The multi-center, randomized, double-blind, placebo-controlled trial (NCT03293524), called REFLECT, is designed to evaluate the efficacy and safety of a single injection of GS010 into the eyes of patients with LHON, which is caused by a genetic mutation in the ND4 mitochondrial gene.
Eligible patients who have had vision loss up to one year have been recruited to participate in the study from clinical centers in the United States, Europe, and Taiwan.
GenSight had planned to have enrolled approximately 90 patients in the trial before September. It has now announced that the 98th participant has been enrolled and received treatment July 2, beating its initial goal.
“The conclusion of enrollment for the REFLECT study is a milestone in the story of gene therapy for Leber Hereditary Optic Neuropathy,” Nancy J. Newman, MD, LeoDelle Jolley Professor of Ophthalmology and Neurology at the Emory University School of Medicine, and principal investigator in REFLECT, said in a press release.
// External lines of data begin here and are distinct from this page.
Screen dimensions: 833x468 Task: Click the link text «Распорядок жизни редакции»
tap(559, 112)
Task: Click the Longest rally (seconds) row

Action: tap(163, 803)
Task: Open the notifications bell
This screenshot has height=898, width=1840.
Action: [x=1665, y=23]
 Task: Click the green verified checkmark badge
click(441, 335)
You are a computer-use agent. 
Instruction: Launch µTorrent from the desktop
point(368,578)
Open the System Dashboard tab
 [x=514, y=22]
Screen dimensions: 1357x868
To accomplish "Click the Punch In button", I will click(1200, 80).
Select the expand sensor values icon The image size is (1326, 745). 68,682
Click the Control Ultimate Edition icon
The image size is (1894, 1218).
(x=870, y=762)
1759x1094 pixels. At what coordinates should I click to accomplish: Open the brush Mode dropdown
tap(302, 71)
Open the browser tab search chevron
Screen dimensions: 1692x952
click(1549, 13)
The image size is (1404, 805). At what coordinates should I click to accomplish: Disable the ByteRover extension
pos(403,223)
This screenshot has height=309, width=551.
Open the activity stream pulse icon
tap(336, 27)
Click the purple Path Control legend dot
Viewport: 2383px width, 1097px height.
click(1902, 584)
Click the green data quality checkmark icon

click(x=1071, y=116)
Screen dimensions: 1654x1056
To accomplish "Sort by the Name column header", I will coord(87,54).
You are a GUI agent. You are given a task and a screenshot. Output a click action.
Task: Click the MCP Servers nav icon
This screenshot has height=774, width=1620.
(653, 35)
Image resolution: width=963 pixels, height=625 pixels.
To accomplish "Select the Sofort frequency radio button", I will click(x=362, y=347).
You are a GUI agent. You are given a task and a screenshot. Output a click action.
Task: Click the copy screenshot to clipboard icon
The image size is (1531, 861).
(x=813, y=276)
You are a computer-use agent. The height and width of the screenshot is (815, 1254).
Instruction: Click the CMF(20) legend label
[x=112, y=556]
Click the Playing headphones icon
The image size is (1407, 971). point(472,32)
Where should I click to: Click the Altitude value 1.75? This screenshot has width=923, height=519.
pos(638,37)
“The recruitment of nearly 100 patients in less than two years is a tribute to the support of the LHON community in this partnership among researchers, clinicians and patients trying to bring therapy and hope to this blinding disease,” she added.
Patients in the trial will be randomly assigned to receive either one injection of GS010 into both eyes (treatment group), or one injection of GS010 into one eye and one injection of a placebo into the other (placebo group).
The trial’s primary endpoint will be to assess changes in the best corrected visual acuity (BCVA) from baseline until week 52 (one year after treatment) in their second affected or not-yet affected eye. Secondary endpoints will include BCVA changes from baseline until two years after treatment in their second affected or not-yet affected eye compared to placebo and their first affected eye treated with GS010, contrast sensitivity, optical coherence tomography (a non-invasive imaging test that uses light to take pictures of the retina), and quality of life.
The first patient received treatment in March 2018. According to GenSight, topline data from the first year of the study should be available by the end of 2020.
REFLECT has received a special protocol assessment (SPA) from the U.S. Food and Drug Administration (FDA), indicating that the agency has agreed that the trials’ design, clinical endpoints and analyses are adequate to support future submission of a marketing application for GS010 in the U.S.
This won’t be necessary in the European Union, as the European Medicines Agency (EMA) has considered two other Phase 3 trials — RESCUE (NCT02652767) and REVERSE (NCT02652780) — as pivotal for filing the marketing authorization application (MAA) for GS010 there.